3.1 Creating new variables and recoding - generate/replace

The command generate is a tool for generating new variables. It requires name of variable and what values it should have. This can be a specific value or a value based upon an equation/ formula. If-conditions are used to indicate which cases/units are to receive a value.

Note that generate can only be used to specify one value. If you want to specify more values (based on other conditions), the replace-command can be used to complete the process.

The generate-command can also be used to copy other variables: generate <new variable> = <old variable>. This too can be combined with if-conditions.

Example on how to code the dummy "male" derived from the source variable BEFOLKNING_KJOENN (contains information on gender, where the alphanumerical value '1' represents males):

 import ds/BEFOLKNING_KJOENN as gender
generate male = 1
replace male = 0 if gender != '1'
 

There are many possible ways to create logical conditions, all of which will give the same result. The dummy variable "male" could also be coded as follows:

 
import ds/BEFOLKNING_KJOENN as gender
generate male = 0
replace male = 1 if gender == '1'
 

A more compact method where you don't have to use replace (the value 1 is given to observations that satisfy the condition you set - the other value (0) is automatically set for all observations that do not satisfy the condition):

 import ds/BEFOLKNING_KJOENN as gender
generate male = gender == '1'
 

IMPORTANT INFO
  • = are used to set values through the commands generate or replace. However, == are used in relation to logical if-expressions.

  • Values for alphanumerical variables need to be specified with singular or double quotation marks ('1', '2', ... etc, or "1", "2", ... etc), while numerical values are specified without quotation marks (1, 2, .... etc).

    • The value format are found by looking at the specific variable on the top left (the dataset window) or bottom left (registry database window).
  • Code for missing data are specified the following way: sysmiss(<variable>)
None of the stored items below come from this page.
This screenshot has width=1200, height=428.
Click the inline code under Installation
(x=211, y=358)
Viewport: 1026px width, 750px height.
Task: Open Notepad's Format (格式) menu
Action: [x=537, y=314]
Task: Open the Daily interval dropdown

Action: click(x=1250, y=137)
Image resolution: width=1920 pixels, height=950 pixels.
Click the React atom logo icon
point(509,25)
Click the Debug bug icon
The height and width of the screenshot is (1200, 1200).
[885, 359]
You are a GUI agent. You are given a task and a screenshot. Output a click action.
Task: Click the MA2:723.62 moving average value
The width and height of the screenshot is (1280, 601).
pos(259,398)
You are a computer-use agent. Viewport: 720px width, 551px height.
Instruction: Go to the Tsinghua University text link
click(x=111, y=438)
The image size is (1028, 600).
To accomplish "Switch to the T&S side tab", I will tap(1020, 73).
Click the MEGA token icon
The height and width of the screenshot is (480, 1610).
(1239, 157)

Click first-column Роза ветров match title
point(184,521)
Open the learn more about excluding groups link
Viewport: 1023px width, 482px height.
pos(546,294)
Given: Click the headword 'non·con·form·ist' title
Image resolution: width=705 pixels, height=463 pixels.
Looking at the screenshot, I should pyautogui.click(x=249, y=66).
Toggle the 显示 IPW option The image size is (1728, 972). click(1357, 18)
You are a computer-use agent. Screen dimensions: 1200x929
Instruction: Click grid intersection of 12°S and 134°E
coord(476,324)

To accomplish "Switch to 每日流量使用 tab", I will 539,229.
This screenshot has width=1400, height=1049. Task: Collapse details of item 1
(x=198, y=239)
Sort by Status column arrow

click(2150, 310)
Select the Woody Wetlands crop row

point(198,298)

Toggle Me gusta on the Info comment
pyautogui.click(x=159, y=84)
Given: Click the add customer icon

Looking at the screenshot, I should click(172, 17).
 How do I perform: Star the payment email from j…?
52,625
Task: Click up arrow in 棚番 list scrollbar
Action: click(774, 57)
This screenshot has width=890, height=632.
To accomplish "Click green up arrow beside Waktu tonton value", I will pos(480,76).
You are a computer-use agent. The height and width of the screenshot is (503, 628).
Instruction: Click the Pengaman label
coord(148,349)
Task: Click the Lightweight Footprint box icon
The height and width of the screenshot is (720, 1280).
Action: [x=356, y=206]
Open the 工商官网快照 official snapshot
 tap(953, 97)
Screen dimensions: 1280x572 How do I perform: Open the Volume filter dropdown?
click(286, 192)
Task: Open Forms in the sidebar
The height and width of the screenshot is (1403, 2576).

    • Example (removing units with missing data on "gender":
     
    import ds/BEFOLKNING_KJOENN as gender
    generate male = 1
    replace male = 0 if gender != '1'
    drop if sysmiss( gender )
     
  • The following logical operators may be used in if-expressions:

    • Larger than: >

    • Less than: <

    • Equal to: ==

    • Larger than or equal to: >=

    • Less than or equal to: <=

    • Not equal to: !=

    • Or: |

    • And: &

  • Dummy variables need to be numerical of methodically reasons, and must also take the values 1 and 0. A dummy variable cannot take only the value 1 as this will give unwanted results or error messages when performing regression analysis. In practice, one must therefore be careful to code all units that do not have the "success" value with the value 0 (see example at the top of the previous page)

  • When using dummy variables in if-expressions, there is no need to specify the value 1.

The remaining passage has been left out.